The Norwegian Petroleum Directorate (NPD) has awarded contracts to the companies Fugro and Enviros for mapping of the shallowest strata under the seabed. The objective is to locate sites that are best suited for the placement of wind turbines.
The companies will acquire seven different measurements: “MBES (multibeam echosounder) delivers key data sets for bathymetry, acoustic backscatter and water column data. We will also collect 2D high-resolution seismic, sub-bottom profiler echosounder (SBP) and side-scanning sonar (SSS) data, as well as magnetometer data,” according to geophysicist Lars Jensen, who is managing the project for the NPD.
Layers Directly Below the Seabed
The NPD received the assignment last year to conduct subsurface surveys in the two areas, which have been opened for applications for renewable energy production. Fugro mapped parts of Sørlige Nordsjø II last autumn.
The 2023 fiscal budget includes targeted funding to complete the subsurface surveys in these two areas. According to the plan, this will take place from late April to early September.
Thousands of wells have been drilled on the Norwegian shelf, but the focus has not been aimed at the layers directly below the seabed.
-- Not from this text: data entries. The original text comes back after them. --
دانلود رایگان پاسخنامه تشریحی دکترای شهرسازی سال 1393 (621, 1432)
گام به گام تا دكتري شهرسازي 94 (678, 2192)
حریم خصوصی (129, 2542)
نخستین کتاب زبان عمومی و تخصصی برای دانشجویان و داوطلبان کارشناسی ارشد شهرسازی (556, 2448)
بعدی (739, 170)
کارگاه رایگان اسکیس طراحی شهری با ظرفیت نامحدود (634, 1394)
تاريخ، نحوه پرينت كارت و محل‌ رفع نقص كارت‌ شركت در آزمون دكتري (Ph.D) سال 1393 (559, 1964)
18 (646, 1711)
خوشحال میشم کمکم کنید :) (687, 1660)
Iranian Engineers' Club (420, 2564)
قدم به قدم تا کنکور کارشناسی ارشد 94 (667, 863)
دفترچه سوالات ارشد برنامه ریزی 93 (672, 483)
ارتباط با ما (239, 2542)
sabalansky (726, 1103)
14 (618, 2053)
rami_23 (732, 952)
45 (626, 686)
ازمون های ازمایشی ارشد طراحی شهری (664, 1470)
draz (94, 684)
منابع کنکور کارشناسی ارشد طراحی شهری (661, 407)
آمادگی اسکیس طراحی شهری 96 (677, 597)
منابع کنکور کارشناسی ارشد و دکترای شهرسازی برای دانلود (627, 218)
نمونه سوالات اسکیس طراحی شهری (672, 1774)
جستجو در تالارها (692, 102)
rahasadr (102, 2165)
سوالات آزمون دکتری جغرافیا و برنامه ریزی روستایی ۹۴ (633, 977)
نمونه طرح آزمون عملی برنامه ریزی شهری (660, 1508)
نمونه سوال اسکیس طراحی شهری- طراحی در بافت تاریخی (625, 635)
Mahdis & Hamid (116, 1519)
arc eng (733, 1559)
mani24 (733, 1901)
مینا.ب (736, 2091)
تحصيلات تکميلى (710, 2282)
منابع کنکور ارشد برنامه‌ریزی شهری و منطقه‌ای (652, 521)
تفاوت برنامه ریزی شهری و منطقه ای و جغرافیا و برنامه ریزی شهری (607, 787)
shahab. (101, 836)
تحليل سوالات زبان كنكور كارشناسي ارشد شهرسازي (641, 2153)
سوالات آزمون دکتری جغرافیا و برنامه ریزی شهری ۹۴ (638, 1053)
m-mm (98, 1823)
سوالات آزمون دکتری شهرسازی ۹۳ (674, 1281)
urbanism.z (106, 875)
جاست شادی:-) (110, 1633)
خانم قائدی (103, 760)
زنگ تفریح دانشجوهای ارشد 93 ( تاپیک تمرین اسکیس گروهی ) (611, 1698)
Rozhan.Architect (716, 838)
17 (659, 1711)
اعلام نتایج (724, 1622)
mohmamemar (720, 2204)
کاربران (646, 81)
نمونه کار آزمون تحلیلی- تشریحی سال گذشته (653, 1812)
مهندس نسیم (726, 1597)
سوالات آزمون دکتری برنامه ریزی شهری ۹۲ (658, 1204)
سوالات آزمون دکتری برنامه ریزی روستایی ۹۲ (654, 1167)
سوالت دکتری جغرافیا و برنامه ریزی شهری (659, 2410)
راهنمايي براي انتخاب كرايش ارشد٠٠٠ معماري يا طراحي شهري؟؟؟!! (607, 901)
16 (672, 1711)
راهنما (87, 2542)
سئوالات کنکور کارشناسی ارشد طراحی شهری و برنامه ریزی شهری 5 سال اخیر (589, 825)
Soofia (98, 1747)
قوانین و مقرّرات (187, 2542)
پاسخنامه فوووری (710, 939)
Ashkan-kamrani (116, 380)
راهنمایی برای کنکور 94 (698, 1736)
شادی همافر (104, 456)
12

It is precisely these upper 100–200 metres that are of interest for the wind power companies: “These are the layers where the wind turbines will be placed, and that’s why we need to know more about the geological and geotechnical properties here. Seabed conditions on the Norwegian shelf are complex and vary between locations, which is why detailed examinations are needed,” Jensen explained.
The geological challenges include shallow gas, large boulder blocks that fell to the seabed when ice melted, channels, sinkholes, landslides and faults as well as soft and ‘weak’ deposits that extend down into the depth.
“A good factual basis is crucial for sound management of these resources, and this mapping project is an important step towards developing offshore wind on the Norwegian shelf,” said Arne Jacobsen, assistant director for technology, analyses and coexistence.
“The NPD has many years of experience and extensive knowledge when it comes to operating and acquiring seismic data from the oil and gas industry. It’s positive that this experience can be used to help support the energy transition.”